CDU-Politikerin gegen gendergerechte Änderung beim „Vater unser“


Wenn es um das Wort Gottes gehe, dann sei gendergerechte Sprache fehl am Platz – das sagte die CDU-Politikerin Elisabeth Motschmann jetzt dem „Spiegel“. In dem Interview äußert sich Motschmann auch zur Vereinbarkeit von Familie und Beruf bei Frauen.

katholisch.de

Die CDU-Politikerin Elisabeth Motschmann hat sich kritisch zu einer gendergerechten Sprache in der Bibel geäußert. „Wenn es um Gottes Wort geht, hat gendergerechte Sprache nichts zu suchen“, sagte Motschmann dem „Spiegel“ auf die Frage, ob sie glaube, dass Gott weiblich sei und eine entsprechende Änderung beim „Vater unser“ angezeigt wäre. Die Bundestagsabgeordnete ist mit dem evangelischen Pfarrer Jens Motschmann verheiratet.

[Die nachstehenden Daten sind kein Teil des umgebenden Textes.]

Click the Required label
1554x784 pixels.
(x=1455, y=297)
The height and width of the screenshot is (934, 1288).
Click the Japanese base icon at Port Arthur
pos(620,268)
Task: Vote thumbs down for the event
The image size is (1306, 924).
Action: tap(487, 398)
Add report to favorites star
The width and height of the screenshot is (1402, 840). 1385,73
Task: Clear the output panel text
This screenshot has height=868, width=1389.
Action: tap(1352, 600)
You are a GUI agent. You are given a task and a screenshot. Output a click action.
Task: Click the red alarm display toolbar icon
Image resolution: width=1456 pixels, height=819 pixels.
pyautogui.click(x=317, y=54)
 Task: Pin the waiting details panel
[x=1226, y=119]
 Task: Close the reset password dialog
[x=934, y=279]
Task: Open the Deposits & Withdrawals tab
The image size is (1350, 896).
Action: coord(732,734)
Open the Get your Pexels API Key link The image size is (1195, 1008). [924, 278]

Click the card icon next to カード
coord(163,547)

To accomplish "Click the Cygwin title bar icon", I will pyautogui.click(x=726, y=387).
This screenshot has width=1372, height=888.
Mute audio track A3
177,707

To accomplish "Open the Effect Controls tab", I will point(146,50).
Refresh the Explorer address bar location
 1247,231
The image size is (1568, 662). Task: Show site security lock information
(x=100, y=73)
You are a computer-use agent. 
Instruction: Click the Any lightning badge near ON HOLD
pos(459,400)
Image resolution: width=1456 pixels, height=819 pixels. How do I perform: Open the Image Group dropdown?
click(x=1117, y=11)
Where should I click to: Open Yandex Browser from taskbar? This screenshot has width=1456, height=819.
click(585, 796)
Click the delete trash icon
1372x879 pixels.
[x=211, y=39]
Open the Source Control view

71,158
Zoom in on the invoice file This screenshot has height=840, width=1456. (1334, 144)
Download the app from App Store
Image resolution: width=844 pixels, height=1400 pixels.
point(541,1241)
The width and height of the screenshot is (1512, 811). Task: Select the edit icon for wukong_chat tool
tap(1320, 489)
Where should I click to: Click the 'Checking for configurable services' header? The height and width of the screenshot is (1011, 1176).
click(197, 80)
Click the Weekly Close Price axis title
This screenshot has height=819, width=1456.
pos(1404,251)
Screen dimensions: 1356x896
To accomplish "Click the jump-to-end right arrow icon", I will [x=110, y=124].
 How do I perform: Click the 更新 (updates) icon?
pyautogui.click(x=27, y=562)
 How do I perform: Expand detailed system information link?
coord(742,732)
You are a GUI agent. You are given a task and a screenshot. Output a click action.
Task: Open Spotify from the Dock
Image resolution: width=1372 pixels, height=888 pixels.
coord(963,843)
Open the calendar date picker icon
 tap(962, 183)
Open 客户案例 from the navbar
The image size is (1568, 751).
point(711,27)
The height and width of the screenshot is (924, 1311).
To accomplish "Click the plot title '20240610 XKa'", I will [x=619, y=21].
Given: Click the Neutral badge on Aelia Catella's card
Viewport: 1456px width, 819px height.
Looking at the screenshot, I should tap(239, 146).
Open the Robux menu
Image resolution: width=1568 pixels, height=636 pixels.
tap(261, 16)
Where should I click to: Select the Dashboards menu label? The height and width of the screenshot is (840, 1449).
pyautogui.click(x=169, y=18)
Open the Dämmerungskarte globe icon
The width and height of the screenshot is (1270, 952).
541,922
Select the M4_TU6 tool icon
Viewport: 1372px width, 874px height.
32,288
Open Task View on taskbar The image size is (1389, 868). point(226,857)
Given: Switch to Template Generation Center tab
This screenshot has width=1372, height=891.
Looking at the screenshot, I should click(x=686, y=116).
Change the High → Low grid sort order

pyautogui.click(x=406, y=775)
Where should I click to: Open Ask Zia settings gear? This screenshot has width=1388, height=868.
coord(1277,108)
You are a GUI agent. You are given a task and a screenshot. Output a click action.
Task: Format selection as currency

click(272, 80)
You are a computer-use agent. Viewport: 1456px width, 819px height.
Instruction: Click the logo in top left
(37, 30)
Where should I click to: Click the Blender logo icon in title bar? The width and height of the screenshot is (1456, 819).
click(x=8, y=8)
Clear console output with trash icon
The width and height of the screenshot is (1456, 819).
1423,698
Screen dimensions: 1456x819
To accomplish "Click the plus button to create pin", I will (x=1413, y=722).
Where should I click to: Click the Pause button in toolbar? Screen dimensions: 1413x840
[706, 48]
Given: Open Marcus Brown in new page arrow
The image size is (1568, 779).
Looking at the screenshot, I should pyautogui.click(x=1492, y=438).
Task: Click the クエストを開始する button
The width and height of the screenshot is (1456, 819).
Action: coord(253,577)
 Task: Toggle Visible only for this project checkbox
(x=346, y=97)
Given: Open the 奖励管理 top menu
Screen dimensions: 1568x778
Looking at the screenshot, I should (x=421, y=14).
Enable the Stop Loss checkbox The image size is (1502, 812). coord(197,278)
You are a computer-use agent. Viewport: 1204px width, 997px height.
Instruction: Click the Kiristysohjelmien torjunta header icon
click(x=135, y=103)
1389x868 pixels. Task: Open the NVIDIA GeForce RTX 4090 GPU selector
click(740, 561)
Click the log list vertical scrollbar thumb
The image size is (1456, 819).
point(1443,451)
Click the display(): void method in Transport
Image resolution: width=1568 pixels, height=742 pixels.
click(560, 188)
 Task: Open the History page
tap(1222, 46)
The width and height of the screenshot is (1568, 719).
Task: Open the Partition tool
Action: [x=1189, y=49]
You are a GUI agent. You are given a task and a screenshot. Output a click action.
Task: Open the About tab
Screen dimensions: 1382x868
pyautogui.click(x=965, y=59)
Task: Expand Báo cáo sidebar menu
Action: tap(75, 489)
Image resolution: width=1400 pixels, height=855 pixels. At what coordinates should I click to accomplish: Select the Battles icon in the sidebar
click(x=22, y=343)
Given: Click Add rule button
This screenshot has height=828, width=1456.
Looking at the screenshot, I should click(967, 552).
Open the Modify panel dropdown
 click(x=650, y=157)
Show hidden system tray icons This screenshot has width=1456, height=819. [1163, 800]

Spätabtreibungen ein „Tabu“

In dem Interview wendet sich die Bundestagsabgeordnete auch gegen eine Änderung der geltenden Regelungen für Schwangerschaftsabbrüche. „Ich urteile über keine einzige Frau, die abtreibt, und ich stehe zur Indikationsregelung, die wir haben“, betont Motschmann. Spätabtreibungen oder eine „schleichende Ausweitung der Abtreibungspraxis“ seien für sie jedoch ein Tabu.